Alert Rules: How to properly use labels vs annotations
rlbol...@gmail.com
I would like to get a better understanding of how to effective use labels and annotations for alerts.
As per the documentation on the alerts page, annotations are for "a set of informational labels that can be used to store longer additional information such as alert descriptions or runbook links."
Labels are described as being labels, but I don't see any discussion with regards to application/use beyond that.

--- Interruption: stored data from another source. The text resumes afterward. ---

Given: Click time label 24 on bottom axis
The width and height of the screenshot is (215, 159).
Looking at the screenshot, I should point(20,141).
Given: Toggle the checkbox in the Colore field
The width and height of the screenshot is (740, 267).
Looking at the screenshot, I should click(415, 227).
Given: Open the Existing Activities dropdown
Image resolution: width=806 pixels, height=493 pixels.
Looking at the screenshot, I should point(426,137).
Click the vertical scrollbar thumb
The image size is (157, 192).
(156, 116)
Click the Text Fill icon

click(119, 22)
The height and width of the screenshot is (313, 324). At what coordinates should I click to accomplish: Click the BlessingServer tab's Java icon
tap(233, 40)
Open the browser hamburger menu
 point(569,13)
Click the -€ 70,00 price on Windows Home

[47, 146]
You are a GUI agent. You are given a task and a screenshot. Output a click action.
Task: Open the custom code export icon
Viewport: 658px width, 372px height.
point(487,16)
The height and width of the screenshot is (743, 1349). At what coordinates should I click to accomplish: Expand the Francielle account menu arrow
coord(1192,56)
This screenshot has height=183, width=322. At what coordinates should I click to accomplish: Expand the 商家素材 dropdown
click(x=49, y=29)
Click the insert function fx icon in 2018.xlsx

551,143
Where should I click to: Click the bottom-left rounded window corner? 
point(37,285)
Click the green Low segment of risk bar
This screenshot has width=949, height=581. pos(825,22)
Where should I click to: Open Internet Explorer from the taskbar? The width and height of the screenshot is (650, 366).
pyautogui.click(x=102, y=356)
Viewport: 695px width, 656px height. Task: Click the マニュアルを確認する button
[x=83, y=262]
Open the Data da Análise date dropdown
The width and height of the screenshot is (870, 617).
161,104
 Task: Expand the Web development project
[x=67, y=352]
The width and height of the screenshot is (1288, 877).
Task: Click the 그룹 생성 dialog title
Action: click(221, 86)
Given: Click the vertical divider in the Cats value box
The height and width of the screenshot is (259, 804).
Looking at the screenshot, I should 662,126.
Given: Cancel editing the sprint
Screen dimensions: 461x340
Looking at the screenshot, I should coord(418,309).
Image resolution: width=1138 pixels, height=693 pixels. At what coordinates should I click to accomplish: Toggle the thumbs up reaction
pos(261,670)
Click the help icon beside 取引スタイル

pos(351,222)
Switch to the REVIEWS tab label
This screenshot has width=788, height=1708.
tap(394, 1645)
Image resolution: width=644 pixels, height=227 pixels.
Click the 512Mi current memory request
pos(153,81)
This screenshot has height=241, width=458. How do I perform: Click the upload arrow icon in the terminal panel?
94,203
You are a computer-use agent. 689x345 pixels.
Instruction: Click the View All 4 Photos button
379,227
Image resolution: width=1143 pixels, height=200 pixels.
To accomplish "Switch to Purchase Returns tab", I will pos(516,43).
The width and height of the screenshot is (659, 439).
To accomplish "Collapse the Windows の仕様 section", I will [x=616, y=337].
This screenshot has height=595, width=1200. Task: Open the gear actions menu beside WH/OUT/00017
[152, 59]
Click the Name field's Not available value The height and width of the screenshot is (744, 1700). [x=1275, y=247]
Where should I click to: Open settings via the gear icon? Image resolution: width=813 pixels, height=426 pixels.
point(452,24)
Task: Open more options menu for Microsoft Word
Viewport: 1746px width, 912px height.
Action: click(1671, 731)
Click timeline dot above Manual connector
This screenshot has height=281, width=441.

For example, with a generalized alert named LowDiskSpace, is it better to describe things like originating region and cluster as labels, as annotations, or both?
groups:
- name: RabbitMQ_Alerts
rules:
- alert: LowDiskSpace
expr: <expression-goes-here>
for: 10m
labels:
region: {$region} ??
cluster: {$cluster} ??
severity: warn
annotations:
region: {$region} ??
cluster: {$cluster} ??
summary: Low Disk Space
description: Low disk space was detected on {{ $labels.name }}
Here are what I would imagine some queries might look like:
ALERTS{severity="warning"} // Get all alerts with severity of warning
ALERTS{region="asia-pacific", role="rabbitmq"} // Get all alerts in asia-pacific for rabbitmq roles
Are these conceptually correct? Where would annotations fit into this?